Gluten-free recipes just won’t have the same taste and texture as the “regular” recipes — which is OK! If you’re willing to practice, make some adjustments, and be open-minded, you’ll have some delicious gluten-free baked goods in your future.
Stock up on gluten-free baking essentials
Gluten-free grocery items can run you a pretty penny more than the regular version. To ensure you don’t go broke buying all the gluten-free flours in existence, Seery suggests that instead, you stock your gluten-free pantry with the following items, which allow you to tinker with recipes and get the desired “regular” texture you crave:
- All-purpose gluten-free flour (like King Arthur Gluten-Free All-Purpose Flour)
- Superfine brown and white rice
- Potato starch
- Tapioca starch
- Xanthan and guar gums (for a light, fluffy texture and amazing chew)
- Almond flour
- Sweet rice flour (for chewiness)
- Millet flour (for bread)
- Arrowroot or cornstarch (for thickening or more tender baked goods)
- Oat flour (in small amounts to add fiber and structure)
Weigh Your Gluten-Free Flour
Generally speaking, accurate measuring in baking is key for a delicious final product, but in the case of gluten-free baking, this is true tenfold because your margin of allowed error is much smaller. “Gluten-free flours can be fickle,” says Larissa Wilson, owner of Hannah’s Gluten-Free Bakery in Mesquite, TX. “Just a couple teaspoons more than your recipe requires can ruin it.”

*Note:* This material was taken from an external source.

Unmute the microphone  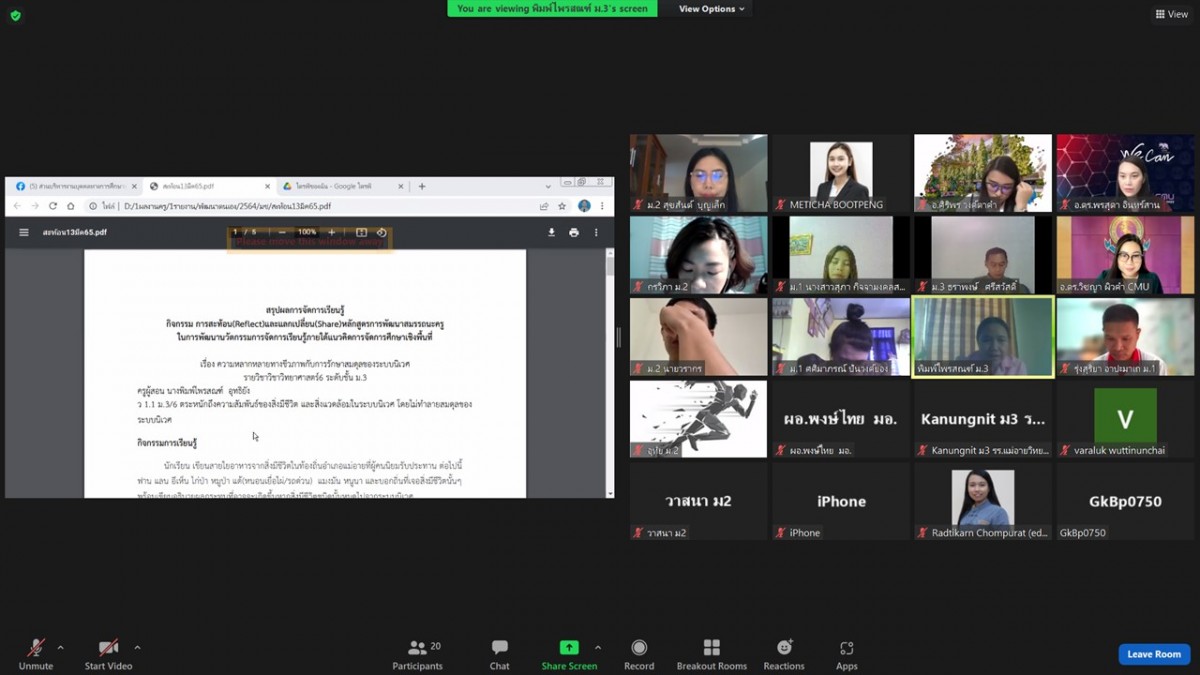coord(36,654)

Depending on how you scoop regular wheat flour to measure it — packing it tight, scraping the top with a knife — it’s hard to be exact and consistent, which is why when you’re baking with gluten-free flour, “investing in a good food scale is a must,” says Wilson.
Depending on your gluten-free flour alternative of choice, the ideal weight measurement can vary a little, so be sure to cross check with this flour weight chart.

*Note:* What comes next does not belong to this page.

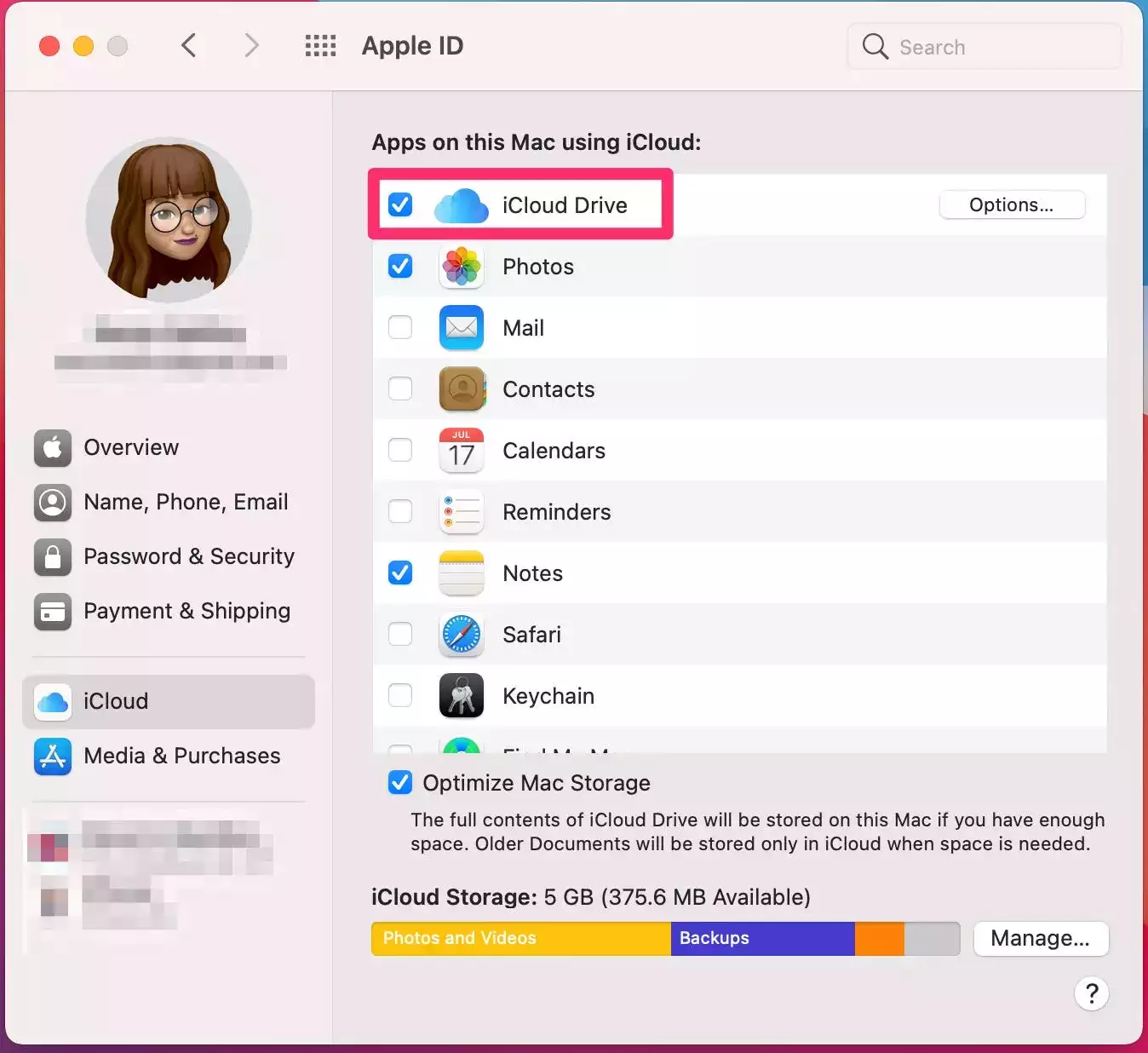
Task: Click the Keychain keys icon
Action: coord(461,696)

While You’re At It, Cut Out Dairy, Too
“Many people with a gluten allergy also have additional food allergies, with dairy being the most common,” explains Seery. Consider substituting any dairy-based fat choices that the original recipe calls for with something dairy-free and similar in texture. Seery swears by these substitutions:
- Replace melted butter with melted coconut oil or sunflower oil
- Replace creamed butter with Earth Balance sticks or cold coconut oil
- Replace Crisco with organic sustainable palm shortening
- Replace whole milk with canned coconut milk
Prepare To Tinker With Wet Ingredients
One of the hardest parts of gluten-free baking is creating that desired final texture of a regular chewy cookie or a soft loaf of bread. “Many gluten-free flour blends are ‘thirsty’ and soak up a larger amount of fluid,” explains Wilson. “You may need to add a little more of your wet ingredients than your recipe calls for.”
Utilize A Cooling Rack
When your hot baked goods are ready to come out of the oven, don’t let them sit and cool in a pan. The starch and xanthan gum used in your gluten-free recipe are notorious for holding onto moisture — and if your cookies or muffins get that steam trapped inside of them, prepare yourself for a gummy bite of pastry. Always allow items to cool completely on a wire cooling rack as soon as they come out of the oven.
Start With A Gluten-Free Cookbook
Arming yourself with a gluten-free cookbook is a great way to learn techniques of the trade and add a ton of yummy, tested-and-perfected recipes to your repertoire. Seery’s favorite: The How Can It be Gluten Free Cookbook by America’s Test Kitchen.
Accept And Repurpose Your Mistakes
Just accept the fact you’re going to bake a lot of bricks before finally perfecting your gluten-free banana bread recipe. “Don’t be discouraged by your mistakes and if [a recipe] doesn’t work out, try to use what you’ve made for another purpose,” says Wilson.